Nicht umsonst hat David Schalko seinen gesamten neuen Roman diesem Ort gewidmet. Der Spielplatz in seinem Buch heißt zwar Bad Regina, doch die Parallelen werden schnell klar. Ein wunderschöner, verlassener Ort, um den sich alle streiten, aber irgendwie trotzdem nichts passiert. 

Wandern im Liegen

Ein nicht allzu langer Aufstieg, aber dafür ziemlich steiler, führt zur Poseralm (1500 Meter). Ich liebe es dort, weil sie den besten Kaiserschmarrn servieren sowie einen Zirbenschnaps, der es ganz schön in sich hat.
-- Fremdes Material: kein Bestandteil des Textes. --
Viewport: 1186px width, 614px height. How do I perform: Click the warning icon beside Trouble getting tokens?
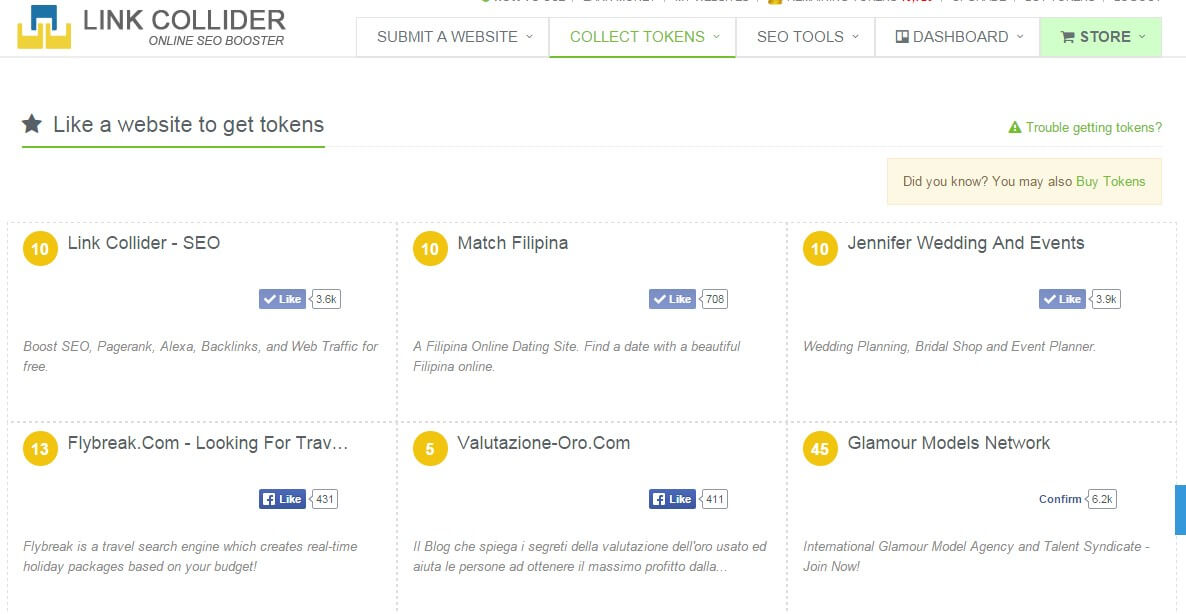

In der Hütte nebenan kann man übrigens auch schlafen und so mit einer Pause auf den Gamskarkogel (2.467 Meter) gehen. Achja und es gibt Liegestühle mit Alpenpanorama zum Entspannen bei der Poserhöhe obendrauf. Über den Anstieg darf man sich aber nicht beschweren. Das tat nämlich mein Nebentisch und danach schimpft der Hüttenchef über die Flachländer*innen. 

Back to Spitze 

Wem Bad Gastein allein noch nicht genug Zeitreise ist, besucht am besten das Café Schuh. Da gibt es nicht nur grandiose Mehlspeisen, sondern auch viele Spitzendeckchen, lachsfarben, gemustertes Interieur, Trockenblumen und die beste Pasta. Weil eigentlich ist der Besitzer ja Italiener und bringt seine Gäste mit den immer gleichen Witzen jedes Mal erneut zum Lachen.

Betty’s Bar

Bad Gastein kann verstaubt, morbid und nostalgisch sein. Aber eben auch verdammt hip. So gibt es mittlerweile mit Betty’s Bar ein Tapas Lokal im Zentrum, dessen Flammkuchen und Negroni einen vom Sessel hauen.

© Eva Reisinger

Sexy and you know it 

Auch wenn man in Bad Gastein andauernd das Gefühl hat, hier allein zu sein, ist der Ort sehr stolz. Man weiß, was man hat und bildet sich darauf auch einiges ein. Längst hat von diesem Berlin der Alpen die halbe Welt gehört. Vor allem die deutsche Kreativszene hängt hier gern ab.

© Eva Reisinger

Auch der Musiker Friedrich Liechtenstein zählt zu den Fans des Ortes und hat es einmal so gesagt: „Gastein kommt mir vor wie ein merkwürdiger Ort für Geschichten zwischen Kleingeist und Größenwahn – dann auch noch komprimiert in der Vertikalen. Berlin geht in die Breite. Gastein geht in die Höhe.“

Über die Autorin, Eva

Eva Reisinger wuchs irgendwo im Nirgendwo in Oberösterreich auf. Sie war Österreichkorrespondentin für das junge Magazin des ZEIT-Verlags, kann einen Doppelliter Bier anschreien und am 14. Jänner erschien ihr erstes Buch „Was geht, Österreich?“. Sie lebt als freie Autorin in Wien.